What you should do = Please return the full listing. Every line must match exactly.

########

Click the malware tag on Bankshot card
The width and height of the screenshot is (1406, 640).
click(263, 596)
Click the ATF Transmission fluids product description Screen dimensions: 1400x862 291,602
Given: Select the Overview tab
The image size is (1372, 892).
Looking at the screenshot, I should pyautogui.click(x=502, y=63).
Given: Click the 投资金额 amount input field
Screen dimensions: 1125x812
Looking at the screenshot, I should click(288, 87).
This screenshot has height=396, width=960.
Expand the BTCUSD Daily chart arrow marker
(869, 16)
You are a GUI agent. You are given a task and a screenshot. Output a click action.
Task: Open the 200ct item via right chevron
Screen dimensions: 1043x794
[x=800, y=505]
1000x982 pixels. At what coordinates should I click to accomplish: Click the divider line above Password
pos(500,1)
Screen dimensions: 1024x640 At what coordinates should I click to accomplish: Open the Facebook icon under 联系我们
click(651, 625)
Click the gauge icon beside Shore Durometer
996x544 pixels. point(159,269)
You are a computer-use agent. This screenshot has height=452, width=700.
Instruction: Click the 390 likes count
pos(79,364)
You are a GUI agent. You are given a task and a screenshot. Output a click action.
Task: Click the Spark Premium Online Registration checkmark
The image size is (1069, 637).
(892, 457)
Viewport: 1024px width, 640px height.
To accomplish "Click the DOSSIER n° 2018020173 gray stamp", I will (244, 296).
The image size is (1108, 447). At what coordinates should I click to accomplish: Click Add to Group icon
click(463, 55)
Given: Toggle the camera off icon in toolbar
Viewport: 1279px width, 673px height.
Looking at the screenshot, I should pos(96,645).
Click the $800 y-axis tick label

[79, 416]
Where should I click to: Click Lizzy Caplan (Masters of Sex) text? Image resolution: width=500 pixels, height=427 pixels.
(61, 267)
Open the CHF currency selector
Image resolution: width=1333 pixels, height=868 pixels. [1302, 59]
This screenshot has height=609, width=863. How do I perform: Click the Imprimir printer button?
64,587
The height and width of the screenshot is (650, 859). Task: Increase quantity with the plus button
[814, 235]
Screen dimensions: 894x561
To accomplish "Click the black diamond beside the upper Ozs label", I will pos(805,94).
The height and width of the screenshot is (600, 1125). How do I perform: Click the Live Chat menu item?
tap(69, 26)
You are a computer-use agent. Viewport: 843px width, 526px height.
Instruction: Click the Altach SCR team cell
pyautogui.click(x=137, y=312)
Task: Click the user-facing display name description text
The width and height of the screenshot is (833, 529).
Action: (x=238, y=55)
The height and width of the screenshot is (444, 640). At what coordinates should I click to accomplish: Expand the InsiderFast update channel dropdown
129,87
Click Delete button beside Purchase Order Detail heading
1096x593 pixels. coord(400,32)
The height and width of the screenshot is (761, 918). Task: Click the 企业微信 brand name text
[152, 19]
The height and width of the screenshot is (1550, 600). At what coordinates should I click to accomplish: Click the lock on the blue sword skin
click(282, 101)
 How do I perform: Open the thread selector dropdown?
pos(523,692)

########

Output for this exercise =
Click the malware tag on Bankshot card
The width and height of the screenshot is (1406, 640).
click(263, 596)
Click the ATF Transmission fluids product description Screen dimensions: 1400x862 291,602
Given: Select the Overview tab
The image size is (1372, 892).
Looking at the screenshot, I should pyautogui.click(x=502, y=63).
Given: Click the 投资金额 amount input field
Screen dimensions: 1125x812
Looking at the screenshot, I should click(288, 87).
This screenshot has height=396, width=960.
Expand the BTCUSD Daily chart arrow marker
(869, 16)
You are a GUI agent. You are given a task and a screenshot. Output a click action.
Task: Open the 200ct item via right chevron
Screen dimensions: 1043x794
[x=800, y=505]
1000x982 pixels. At what coordinates should I click to accomplish: Click the divider line above Password
pos(500,1)
Screen dimensions: 1024x640 At what coordinates should I click to accomplish: Open the Facebook icon under 联系我们
click(651, 625)
Click the gauge icon beside Shore Durometer
996x544 pixels. point(159,269)
You are a computer-use agent. This screenshot has height=452, width=700.
Instruction: Click the 390 likes count
pos(79,364)
You are a GUI agent. You are given a task and a screenshot. Output a click action.
Task: Click the Spark Premium Online Registration checkmark
The image size is (1069, 637).
(892, 457)
Viewport: 1024px width, 640px height.
To accomplish "Click the DOSSIER n° 2018020173 gray stamp", I will (244, 296).
The image size is (1108, 447). At what coordinates should I click to accomplish: Click Add to Group icon
click(463, 55)
Given: Toggle the camera off icon in toolbar
Viewport: 1279px width, 673px height.
Looking at the screenshot, I should pos(96,645).
Click the $800 y-axis tick label

[79, 416]
Where should I click to: Click Lizzy Caplan (Masters of Sex) text? Image resolution: width=500 pixels, height=427 pixels.
(61, 267)
Open the CHF currency selector
Image resolution: width=1333 pixels, height=868 pixels. [1302, 59]
This screenshot has height=609, width=863. How do I perform: Click the Imprimir printer button?
64,587
The height and width of the screenshot is (650, 859). Task: Increase quantity with the plus button
[814, 235]
Screen dimensions: 894x561
To accomplish "Click the black diamond beside the upper Ozs label", I will pos(805,94).
The height and width of the screenshot is (600, 1125). How do I perform: Click the Live Chat menu item?
tap(69, 26)
You are a computer-use agent. Viewport: 843px width, 526px height.
Instruction: Click the Altach SCR team cell
pyautogui.click(x=137, y=312)
Task: Click the user-facing display name description text
The width and height of the screenshot is (833, 529).
Action: (x=238, y=55)
The height and width of the screenshot is (444, 640). At what coordinates should I click to accomplish: Expand the InsiderFast update channel dropdown
129,87
Click Delete button beside Purchase Order Detail heading
1096x593 pixels. coord(400,32)
The height and width of the screenshot is (761, 918). Task: Click the 企业微信 brand name text
[152, 19]
The height and width of the screenshot is (1550, 600). At what coordinates should I click to accomplish: Click the lock on the blue sword skin
click(282, 101)
 How do I perform: Open the thread selector dropdown?
pos(523,692)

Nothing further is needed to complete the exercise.